Intellectual Property - Who Owns What?!

To mark International Intellectual Property Day, we are partnering with KPMG to provide a basic guide to intellectual property. IP can be tricky, especially with start-ups, but Deirdre Miller from KPMG Ireland is here to clear the air.

IP Thumnail  (3).jpg

What is intellectual property?

Intellectual property (IP) refers to any creation of the mind, otherwise known as an intangible asset. IP allows for the productions of work, specifically research, to be protected from copying and infringement. There are great financial and commercial benefits from IP. It also allows for it to be owned in a similar manner as physical property being bought, sold and rented by licensing.

The main intellectual property rights cover a number of areas:

  • Designs - appearance of a product including shape, texture and colour

  • Trade Marks - brand identity including words, features, mainly things which a consumer would distinguish between brands

  • Copyright - original literary works including poems, songs, TV, radio and books

  • Patents - technical result produced by inventions giving the right to exclude other from using, making or selling an invention

How do you register intellectual property?

The Irish government body responsible for intellectual property rights is the Irish Patents Office (IPO) which includes designs, trade marks, copyright and patents. It is important to first check that the idea, invention or brand is available and not already registered, which can be done on the IPO website. The intellectual property right can then be applied for through the IPO. They can provide further information on the particular intellectual property right being registered.

Is there a cost associated with registering intellectual property? If so, how much would it cost?

Yes, there may be a cost associated with registering intellectual property. The main IP rights such as patents and trademarks will have associated costs.

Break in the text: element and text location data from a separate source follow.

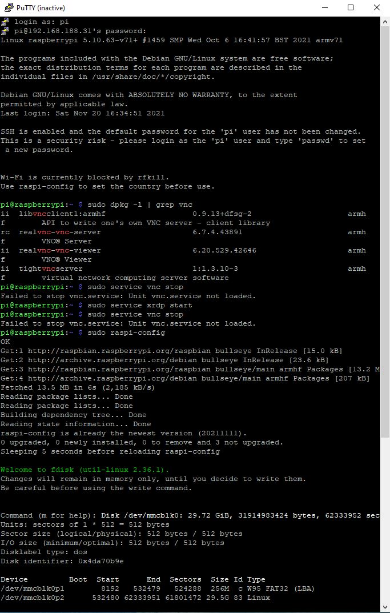Open the PuTTY system menu icon in title bar
This screenshot has width=390, height=613.
[x=7, y=8]
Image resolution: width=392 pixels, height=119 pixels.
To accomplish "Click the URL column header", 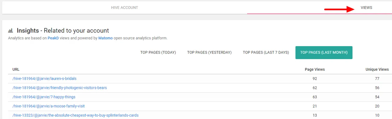I will [x=16, y=69].
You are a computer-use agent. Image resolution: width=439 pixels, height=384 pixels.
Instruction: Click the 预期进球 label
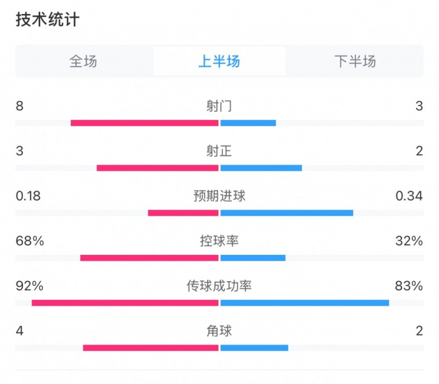pyautogui.click(x=219, y=196)
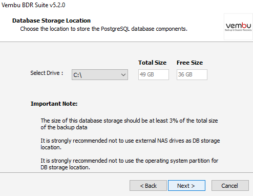
Task: Open the Select Drive combo box
Action: [x=100, y=74]
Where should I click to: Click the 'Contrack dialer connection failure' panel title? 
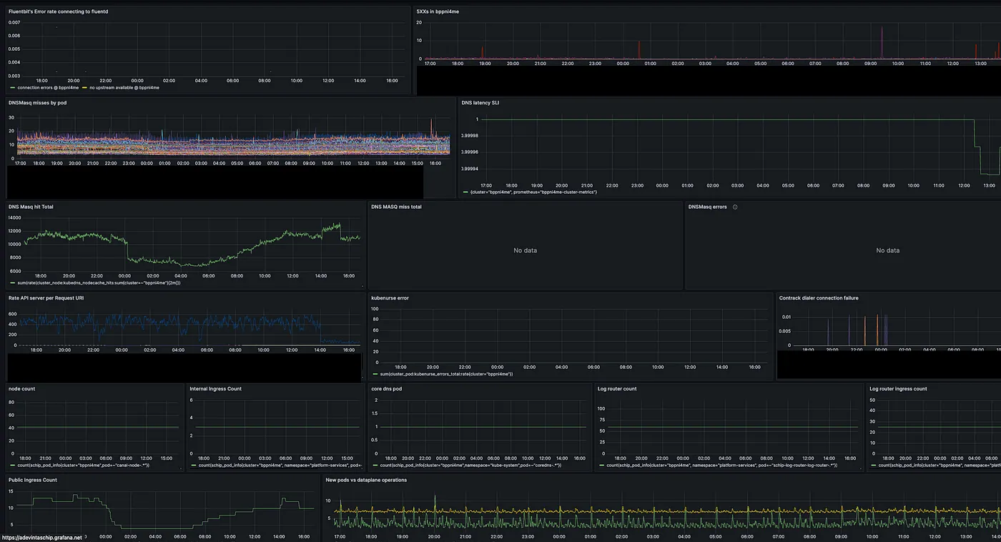point(819,297)
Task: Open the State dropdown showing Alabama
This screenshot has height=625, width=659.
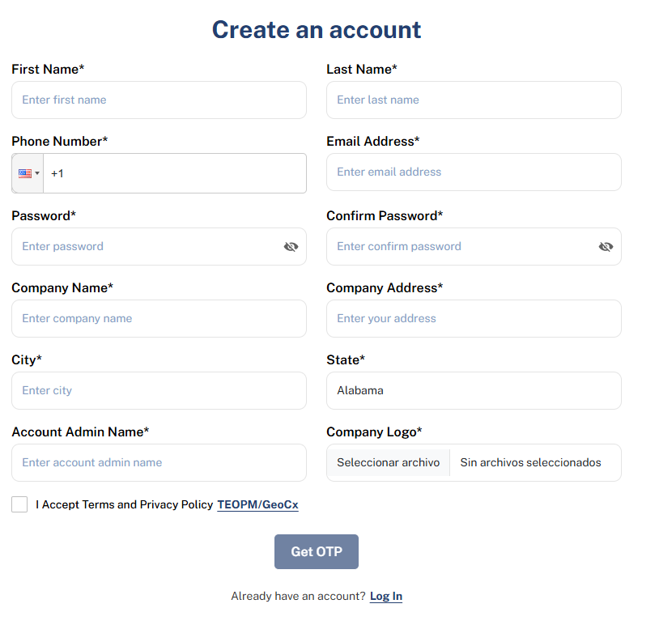Action: [x=473, y=390]
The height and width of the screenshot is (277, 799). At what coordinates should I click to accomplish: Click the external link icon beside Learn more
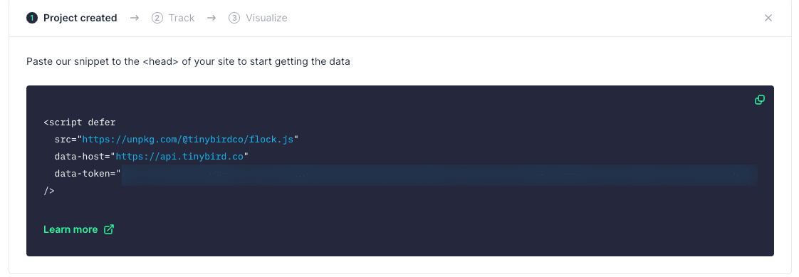click(x=108, y=229)
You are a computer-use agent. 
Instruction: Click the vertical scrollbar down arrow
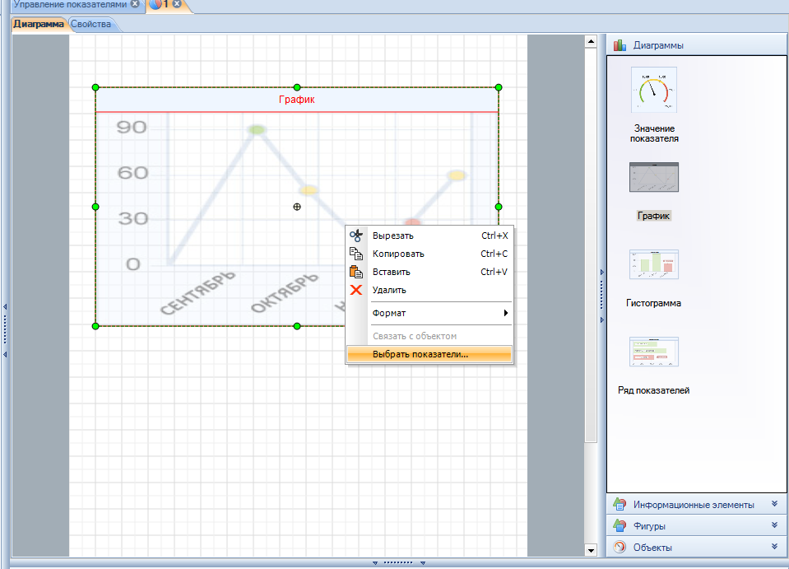[590, 549]
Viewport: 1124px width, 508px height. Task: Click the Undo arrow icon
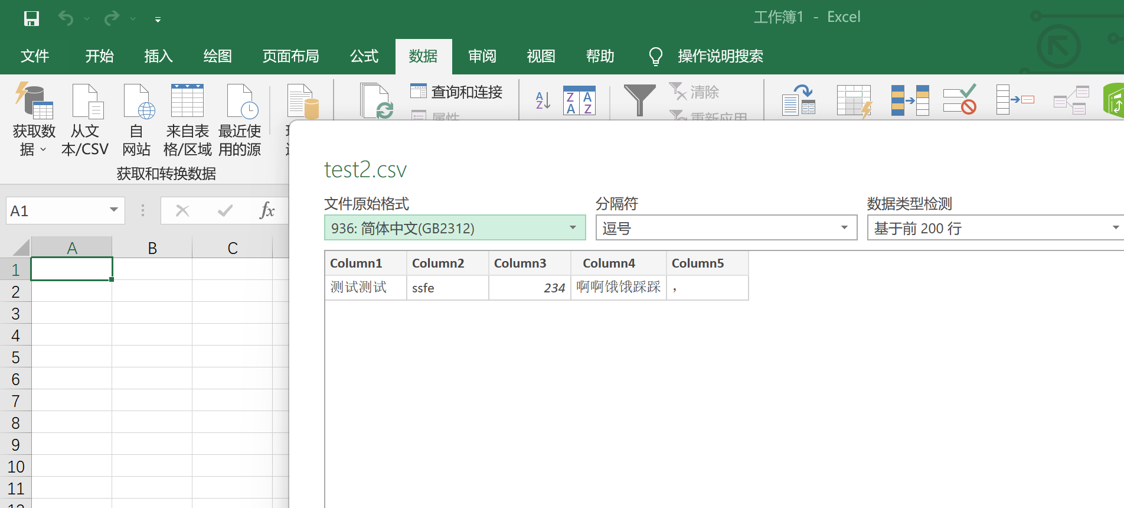[66, 19]
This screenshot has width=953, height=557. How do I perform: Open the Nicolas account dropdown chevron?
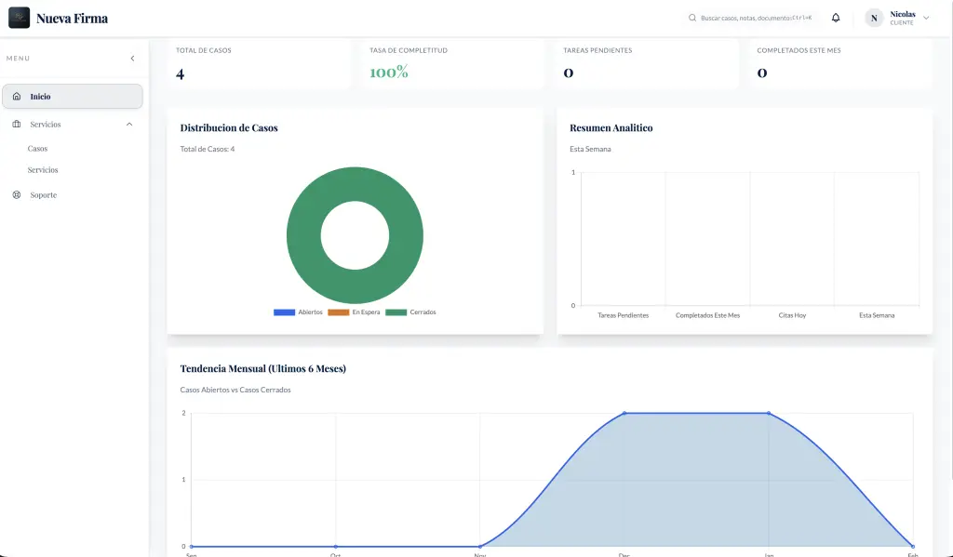[x=926, y=18]
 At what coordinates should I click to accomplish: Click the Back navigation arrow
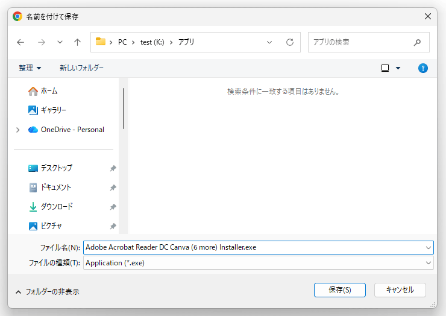[20, 42]
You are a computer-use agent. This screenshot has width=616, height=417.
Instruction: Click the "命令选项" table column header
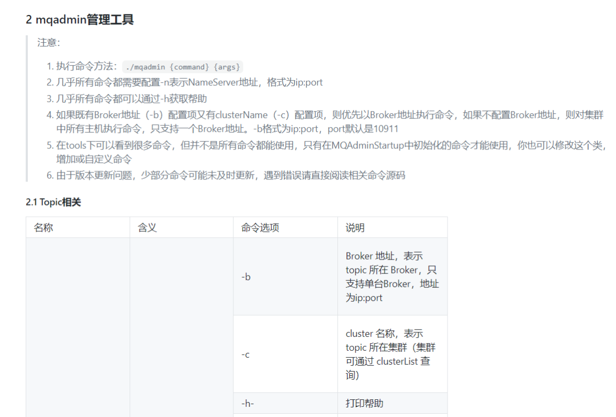coord(260,227)
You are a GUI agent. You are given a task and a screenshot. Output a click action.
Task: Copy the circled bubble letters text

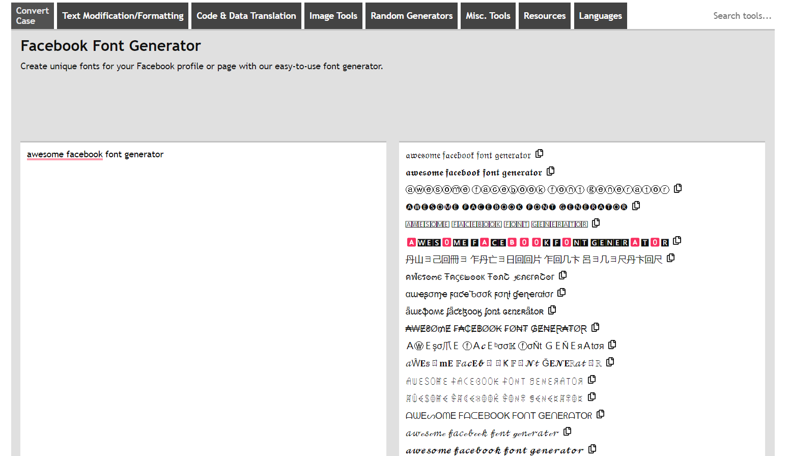(x=677, y=188)
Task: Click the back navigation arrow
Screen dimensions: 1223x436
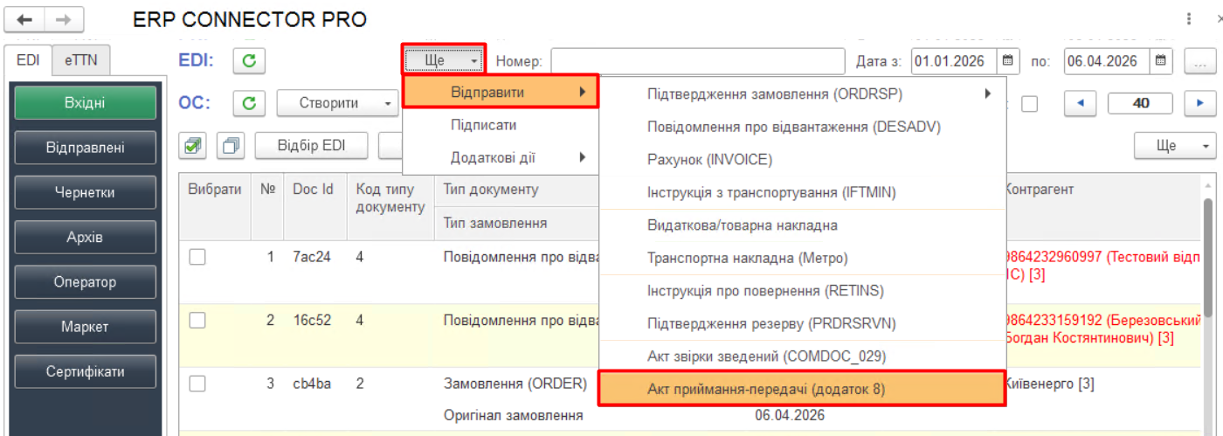Action: [25, 19]
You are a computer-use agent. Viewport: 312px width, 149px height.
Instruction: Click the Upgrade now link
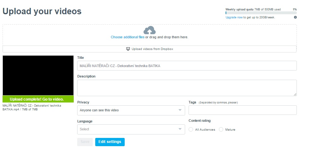point(234,17)
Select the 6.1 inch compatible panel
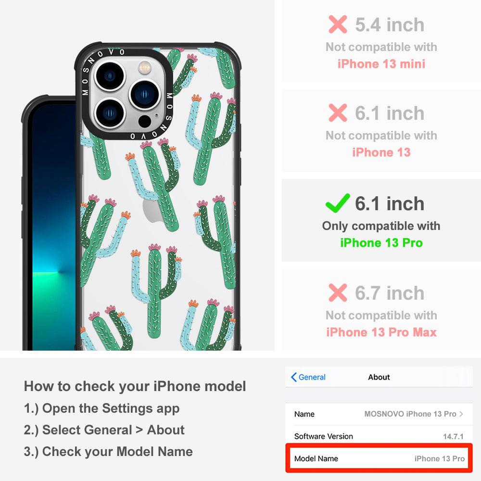The image size is (481, 481). click(x=381, y=221)
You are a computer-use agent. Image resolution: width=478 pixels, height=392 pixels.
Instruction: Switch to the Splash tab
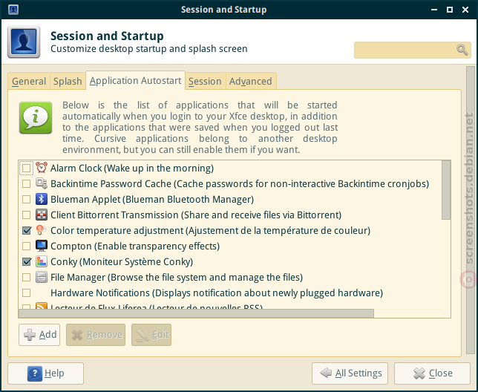(68, 81)
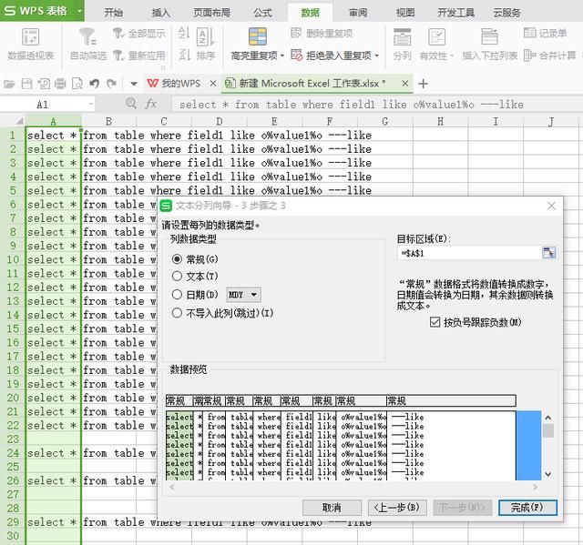The image size is (583, 545).
Task: Toggle the 按负号跟踪负数 checkbox
Action: click(x=435, y=322)
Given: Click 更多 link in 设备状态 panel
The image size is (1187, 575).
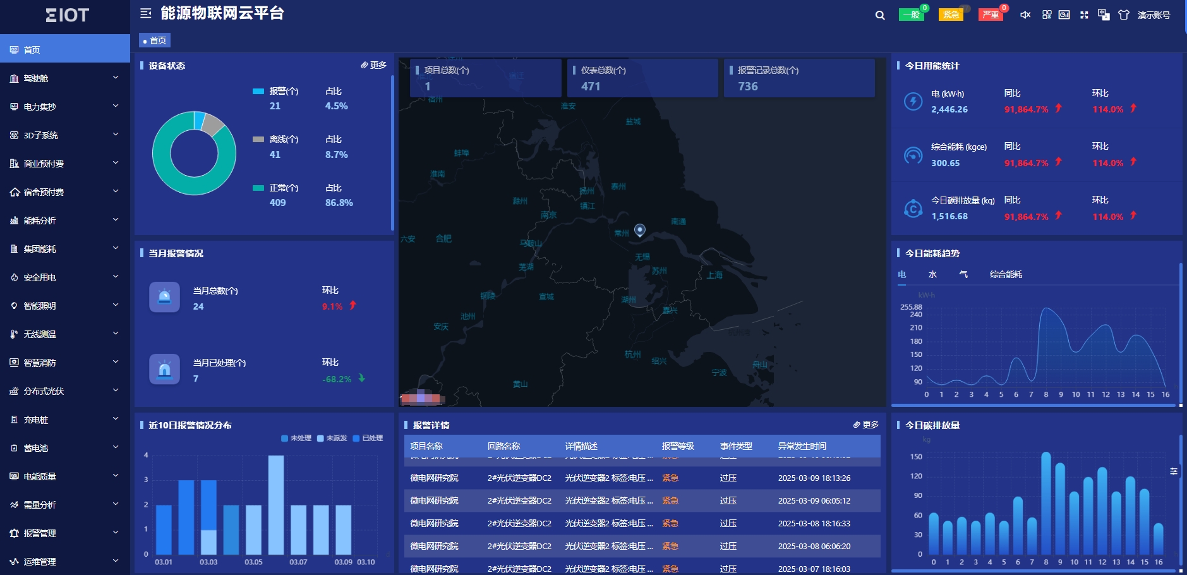Looking at the screenshot, I should [373, 65].
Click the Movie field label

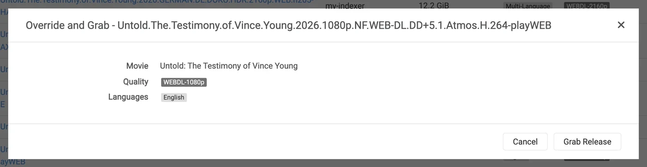tap(137, 66)
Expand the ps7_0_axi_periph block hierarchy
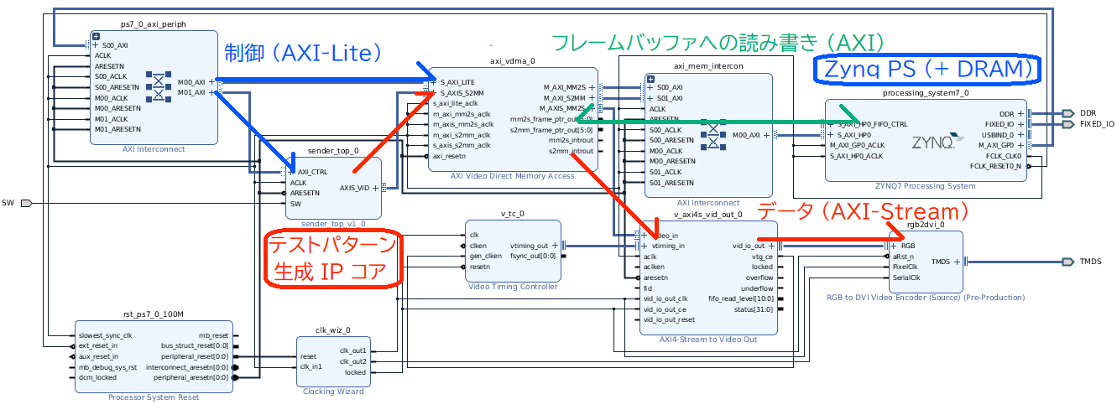 pos(96,37)
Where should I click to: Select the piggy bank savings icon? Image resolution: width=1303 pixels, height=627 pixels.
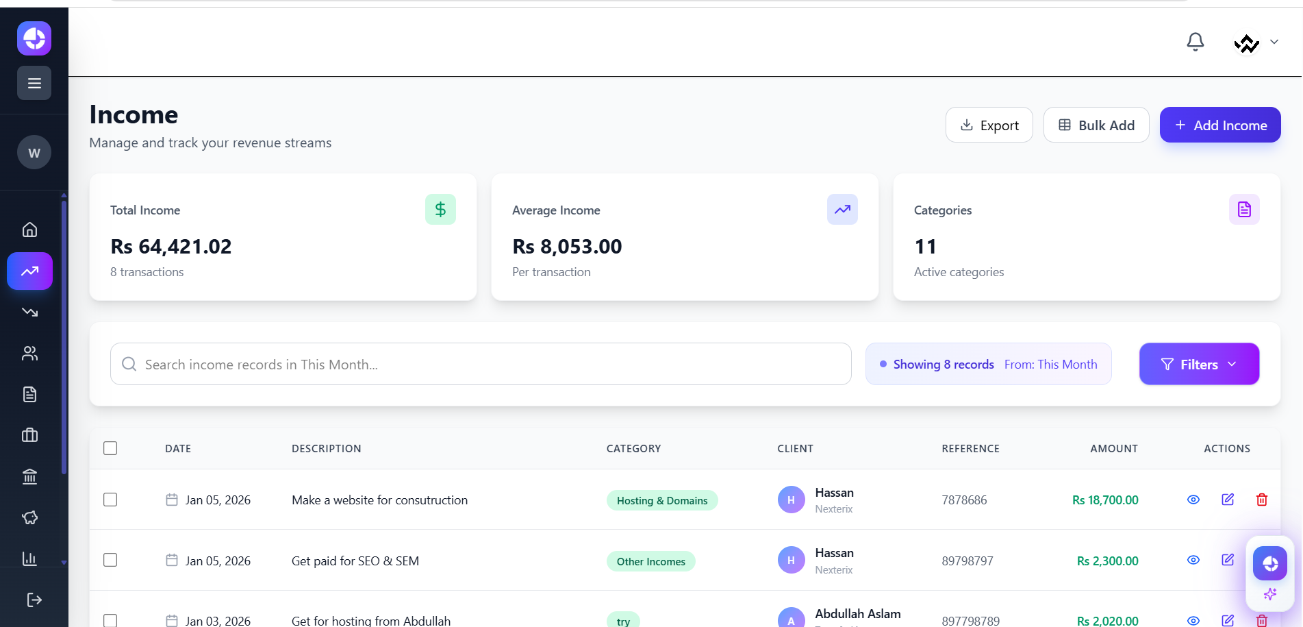(29, 517)
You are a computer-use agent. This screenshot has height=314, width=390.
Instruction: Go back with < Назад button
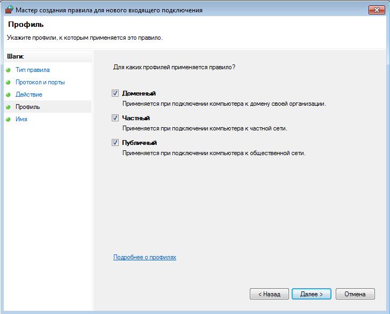tap(269, 294)
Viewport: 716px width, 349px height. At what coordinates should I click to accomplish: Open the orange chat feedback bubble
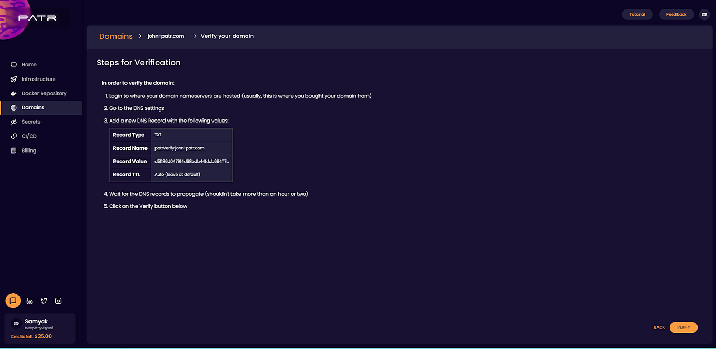(x=13, y=301)
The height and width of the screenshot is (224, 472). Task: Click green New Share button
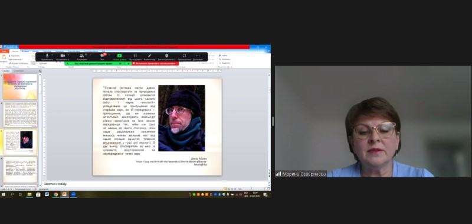click(x=119, y=57)
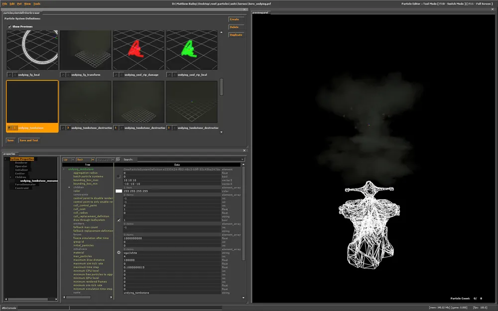Viewport: 498px width, 311px height.
Task: Click the material picker icon next to vgui/white
Action: point(119,252)
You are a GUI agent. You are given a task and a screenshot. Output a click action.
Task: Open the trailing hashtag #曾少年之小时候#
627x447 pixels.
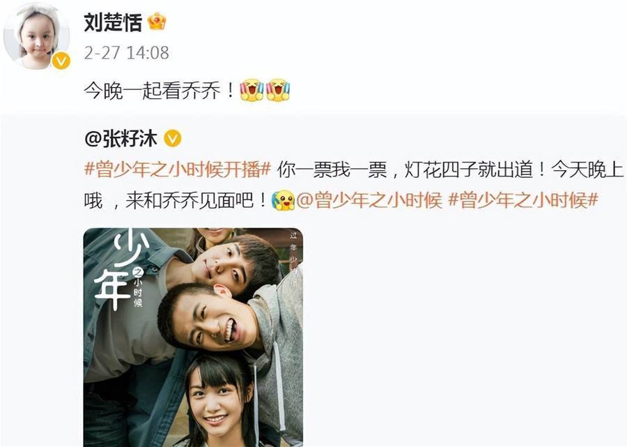pos(523,199)
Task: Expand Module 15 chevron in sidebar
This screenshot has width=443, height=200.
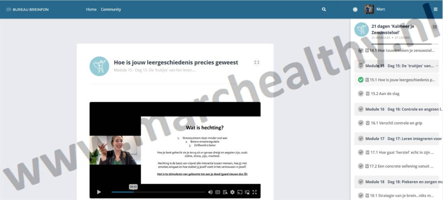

For trade secrets and copyrights there is no registration system, consequently there will be no associated costs for such protection. The Irish Patents Office can provide further information on the associated cost with the particular intellectual property right.

What are some common misconceptions about intellectual property that people may have?

Some common misconceptions about intellectual property that people may have include:

  • Assuming registering a company name with the Companies Registration Office will give equal protection to that provided by intellectual property rights. The only way to be fully protected is to register with the IPO.

  • Companies will automatically own the IP that is created by their contractors and employees. This is incorrect unless the contract between both parties clearly states that any IP created by the contractors and employees is owned by the company.

  • Various IP protections overlap. The IP protections such as patent, trade mark and copy right do not overlap one another. They provide rights to owners in different fields such as technology and music.

  • Irish registration of an intellectual property right protects abroad. Irish registration does not protect the trademark abroad. It is important to protect trademarks in other EU countries, which can be done be applying for a Community Trademark or the equivalent in the applicable country.

  • Anyone can use it if it does not have a copyright symbol. Any creative work that did not have the © symbol or have a copyright notice traditionally was free for use by the public. If they were missing, public use of this creative work was acceptable without consequences. Nevertheless, these laws have changed and creative works are protected with or without a copyright symbol and permission should be sought from the owner before use.

  • Something created to an individual’s or client’s request makes the individual or client the owner of it. If something is created and completely customised at an individuals or a client's request that is very different to the standard deliverable - the individual or client may think that they own the intellectual property in that. This is incorrect as unless it's expressly stated in the contract between the individual or client and the creator, the intellectual property rights lie with the creator.

  • When a license is given on a product, for example a software product, to an individual on a perpetual basis that the intellectual property rights belong to them. This perpetual licence (as opposed to a fixed term or subscription period) does not mean the individual owns the IP rights. They are simply permitted to use it forever under the terms of the licence it has been provided to them upon.